A BR-101 tem registrado o maior número de mortes entre as rodovias federais que cortam a Bahia. Segundo dados da Polícia Rodoviária Federal (PRF), foram 314 vítimas fatais nos últimos dois anos — 167 em 2024 e 147 em 2025 — o equivalente a uma morte a cada três dias.

Embora a BR-116 lidere em número de acidentes no estado, com 2.043 registros no período, ela contabilizou 273 mortes. Já a BR-324 aparece entre as rodovias com mais ocorrências.
Especialistas apontam que um dos principais fatores para a gravidade dos acidentes na BR-101 é a grande quantidade de trechos de pista simples, que favorecem ultrapassagens perigosas e colisões frontais. Somente em 2025, a PRF registrou cerca de 28 mil infrações por ultrapassagem em faixa contínua nas rodovias federais da Bahia.

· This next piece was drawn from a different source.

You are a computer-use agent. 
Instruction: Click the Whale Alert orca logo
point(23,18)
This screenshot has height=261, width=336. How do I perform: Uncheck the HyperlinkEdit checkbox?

Dados do Guia CNT de Segurança nas Rodovias indicam que um dos trechos mais perigosos da BR-101 fica entre os km 950 e 960, no extremo sul do estado, próximo à divisa com o Espírito Santo.
Um dos acidentes mais graves registrados recentemente na rodovia aconteceu no município de Mucuri, quando uma colisão frontal entre uma minivan e uma caminhonete deixou 11 pessoas mortas, entre crianças, adultos e idosos de duas famílias.
Além da BR-101, outros trechos de rodovias federais também apresentam alto índice de mortes, como partes da BR-242, na região da Chapada Diamantina, e da própria BR-116, em áreas próximas a cidades com grande fluxo de veículos.
Levantamentos apontam que 88% dos acidentes graves ocorrem em pistas simples, onde o risco de colisões frontais é maior, especialmente durante ultrapassagens indevidas.
Mesmo com uma leve redução no número de acidentes em relação ao ano anterior, especialistas alertam que os índices ainda são elevados e reforçam a necessidade de mais fiscalização, melhorias na infraestrutura das rodovias e conscientização dos motoristas para reduzir o número de vítimas no trânsito.